## INPUT FOR THIS TASK
---*---

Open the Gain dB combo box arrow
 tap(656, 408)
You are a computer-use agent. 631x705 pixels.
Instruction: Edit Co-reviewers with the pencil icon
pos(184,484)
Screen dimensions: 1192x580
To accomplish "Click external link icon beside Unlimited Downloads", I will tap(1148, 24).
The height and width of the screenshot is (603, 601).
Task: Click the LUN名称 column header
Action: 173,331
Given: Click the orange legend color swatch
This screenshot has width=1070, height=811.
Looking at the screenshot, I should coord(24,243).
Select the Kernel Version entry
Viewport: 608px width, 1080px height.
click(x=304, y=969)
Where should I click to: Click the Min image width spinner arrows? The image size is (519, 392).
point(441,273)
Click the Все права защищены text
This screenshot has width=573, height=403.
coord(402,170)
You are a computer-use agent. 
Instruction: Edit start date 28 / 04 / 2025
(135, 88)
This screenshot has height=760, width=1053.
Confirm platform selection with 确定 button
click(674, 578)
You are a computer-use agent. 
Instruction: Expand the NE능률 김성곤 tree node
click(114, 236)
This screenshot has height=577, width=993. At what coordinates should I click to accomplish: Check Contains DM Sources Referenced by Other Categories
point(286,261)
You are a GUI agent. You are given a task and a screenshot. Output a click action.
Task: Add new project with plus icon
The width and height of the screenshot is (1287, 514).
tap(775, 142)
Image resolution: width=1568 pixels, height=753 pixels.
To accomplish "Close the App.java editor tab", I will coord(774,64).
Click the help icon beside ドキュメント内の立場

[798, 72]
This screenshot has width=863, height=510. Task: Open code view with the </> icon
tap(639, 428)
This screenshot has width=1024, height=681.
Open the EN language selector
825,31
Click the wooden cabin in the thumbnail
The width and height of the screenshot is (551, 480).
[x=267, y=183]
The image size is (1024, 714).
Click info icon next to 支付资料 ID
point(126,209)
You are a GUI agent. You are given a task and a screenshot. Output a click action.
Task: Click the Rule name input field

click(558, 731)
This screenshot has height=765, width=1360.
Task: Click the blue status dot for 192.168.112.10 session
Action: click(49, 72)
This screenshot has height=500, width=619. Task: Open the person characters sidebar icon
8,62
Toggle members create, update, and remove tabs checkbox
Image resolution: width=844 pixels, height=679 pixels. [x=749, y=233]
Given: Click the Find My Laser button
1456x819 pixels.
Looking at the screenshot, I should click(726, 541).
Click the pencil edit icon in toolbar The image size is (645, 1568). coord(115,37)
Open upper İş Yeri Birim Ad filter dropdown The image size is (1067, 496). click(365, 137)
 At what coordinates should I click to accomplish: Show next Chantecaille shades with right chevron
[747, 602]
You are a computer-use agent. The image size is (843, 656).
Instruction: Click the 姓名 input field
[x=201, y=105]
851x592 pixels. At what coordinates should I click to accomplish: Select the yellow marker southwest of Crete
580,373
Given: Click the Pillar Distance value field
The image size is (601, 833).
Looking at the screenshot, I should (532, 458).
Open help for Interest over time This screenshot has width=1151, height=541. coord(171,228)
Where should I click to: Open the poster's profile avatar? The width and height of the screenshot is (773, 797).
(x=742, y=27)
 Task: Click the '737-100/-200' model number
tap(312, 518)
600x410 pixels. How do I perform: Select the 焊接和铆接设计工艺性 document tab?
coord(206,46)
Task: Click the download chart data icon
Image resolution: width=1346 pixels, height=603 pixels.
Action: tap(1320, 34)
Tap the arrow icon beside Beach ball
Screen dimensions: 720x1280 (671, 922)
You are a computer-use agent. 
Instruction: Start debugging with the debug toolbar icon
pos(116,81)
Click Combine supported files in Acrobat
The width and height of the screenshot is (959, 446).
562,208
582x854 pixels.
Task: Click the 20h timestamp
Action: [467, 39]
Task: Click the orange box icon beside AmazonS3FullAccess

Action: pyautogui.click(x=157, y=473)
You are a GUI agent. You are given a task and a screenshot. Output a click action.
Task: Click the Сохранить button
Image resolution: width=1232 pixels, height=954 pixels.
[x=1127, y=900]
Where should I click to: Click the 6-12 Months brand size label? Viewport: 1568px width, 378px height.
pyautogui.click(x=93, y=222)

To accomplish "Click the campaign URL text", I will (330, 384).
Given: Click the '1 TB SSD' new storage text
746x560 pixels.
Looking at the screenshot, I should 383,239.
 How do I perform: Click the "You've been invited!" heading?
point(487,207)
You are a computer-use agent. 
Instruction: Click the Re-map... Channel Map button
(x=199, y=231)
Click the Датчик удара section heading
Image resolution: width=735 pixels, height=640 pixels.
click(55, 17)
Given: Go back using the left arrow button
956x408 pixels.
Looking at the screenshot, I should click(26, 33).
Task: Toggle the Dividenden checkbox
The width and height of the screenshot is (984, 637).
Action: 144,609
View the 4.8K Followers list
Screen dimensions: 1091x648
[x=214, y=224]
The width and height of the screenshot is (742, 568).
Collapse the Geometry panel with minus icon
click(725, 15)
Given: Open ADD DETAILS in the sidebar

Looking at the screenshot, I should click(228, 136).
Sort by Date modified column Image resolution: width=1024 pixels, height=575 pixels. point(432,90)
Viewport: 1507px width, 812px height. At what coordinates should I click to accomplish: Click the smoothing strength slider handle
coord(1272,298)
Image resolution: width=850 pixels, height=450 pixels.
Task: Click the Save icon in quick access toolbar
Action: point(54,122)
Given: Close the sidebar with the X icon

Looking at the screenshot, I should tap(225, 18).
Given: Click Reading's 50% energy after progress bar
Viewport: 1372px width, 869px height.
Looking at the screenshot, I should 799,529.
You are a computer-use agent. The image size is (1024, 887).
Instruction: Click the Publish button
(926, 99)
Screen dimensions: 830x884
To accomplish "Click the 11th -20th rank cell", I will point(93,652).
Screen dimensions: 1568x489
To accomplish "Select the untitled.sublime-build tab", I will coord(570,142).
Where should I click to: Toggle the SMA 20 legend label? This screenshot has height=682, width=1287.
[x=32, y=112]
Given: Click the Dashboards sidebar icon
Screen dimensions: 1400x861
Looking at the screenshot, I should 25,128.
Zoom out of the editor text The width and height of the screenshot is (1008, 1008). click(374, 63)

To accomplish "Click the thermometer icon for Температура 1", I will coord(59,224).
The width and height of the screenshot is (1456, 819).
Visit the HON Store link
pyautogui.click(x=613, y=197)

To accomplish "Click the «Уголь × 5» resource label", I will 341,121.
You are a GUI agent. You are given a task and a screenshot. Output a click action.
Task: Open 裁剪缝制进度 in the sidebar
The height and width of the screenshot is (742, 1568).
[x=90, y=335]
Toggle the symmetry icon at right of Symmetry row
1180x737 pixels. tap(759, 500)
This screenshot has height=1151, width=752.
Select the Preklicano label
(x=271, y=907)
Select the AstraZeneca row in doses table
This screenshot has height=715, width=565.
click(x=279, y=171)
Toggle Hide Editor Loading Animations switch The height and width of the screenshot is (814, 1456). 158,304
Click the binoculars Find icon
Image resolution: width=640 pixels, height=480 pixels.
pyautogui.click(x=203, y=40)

---*---

Please find every line in the records above that contains the word "Close", and copy each one in full.

To accomplish "Close the App.java editor tab", I will coord(774,64).
Given: Close the sidebar with the X icon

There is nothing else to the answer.